Heinrich Seeling (1 October 1852 – 15 February 1932) was a German architect.

Life
He was born the son of a bricklayer in the Thuringian town of Zeulenroda, then part of the sovereign Principality of Reuss within the German Confederation. Seeling upon his apprenticeship received further academic training at the college for civil engineering in Holzminden in the Duchy of Brunswick and studied at the Prussian Bauakademie in Berlin, capital of the German Empire since 1871. 

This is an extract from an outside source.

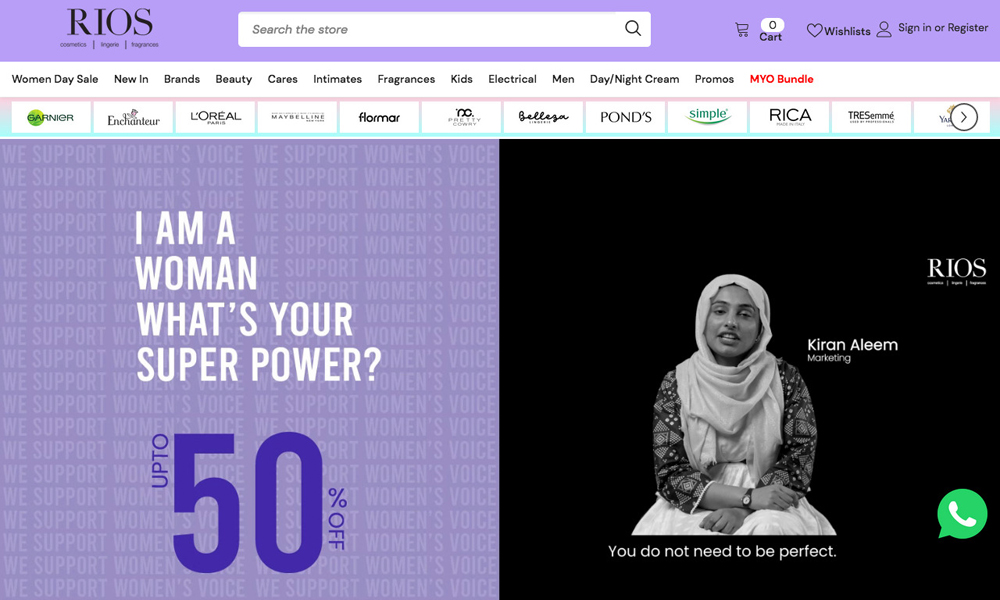Expand the Beauty category menu

[234, 79]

After studies in Vienna and Italy, Seeling began his career working as an assistant in the studios of Hugo Licht, Hermann Ende and Wilhelm Böckmann in Berlin. In 1882/83 he unsuccessfully competed with Paul Wallot in an architectural contest to erect the new Reichstag building. Nevertheless he soon acquired renown as an architect of numerous lavish theatre buildings throughout Germany, starting with the construction of the Stadttheater Halle in 1886. He also designed two Protestant churches and several residential and commercial buildings in Bromberg in the Prussian Province of Posen, today Bydgoszcz in Poland.

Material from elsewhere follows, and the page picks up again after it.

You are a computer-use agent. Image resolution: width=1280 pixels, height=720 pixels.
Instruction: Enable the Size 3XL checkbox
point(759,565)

In 1907 he was appointed director of the building authority in the then independent city of Charlottenburg (incorporated into Berlin in 1920), where he designed the Deutsches Opernhaus, as well as several municipal buildings together with his co-worker Richard Ermisch. Since 1896 Seeling was a member of the Prussian Academy of Arts.

Work

Many of Seeling's buildings were demolished by strategic bombing during World War II, some were rebuilt in a Modern style:
 1880 Rathaus Calau
 1886 Stadttheater Halle 
 1892 Theater am Schiffbauerdamm, Berlin 
 1892 Grillo-Theater, Essen 
 1895 Stadttheater Rostock
 1896 Theater Bromberg (from 1919 Teatr Miejski, Bydgoszcz, demolished in 1945)
 1897 Christuskirche, Bromberg (present-day Kościół Zbawiciela, Bydgoszcz)
 1901 Theater Aachen, conversion
 1902 Schauspielhaus Frankfurt
 1902 Theater Gera
 1903 Evangelische Kirche, Bromberg (present-day Kościół św. Andrzeja Boboli, Bydgoszcz)
 1905 Staatstheater Nürnberg, then the most expensive theatre construction in Europe
 1907 Kiel Opera House
 1910 Theater Freiburg
 1910 Rathaus Charlottenburg, extension
 1912 Deutsche Oper, Charlottenburg
 1914 Waldhaus Charlottenburg, Kremmen

External links

1852 births
1932 deaths
19th-century German architects
20th-century German architects
People from Greiz (district)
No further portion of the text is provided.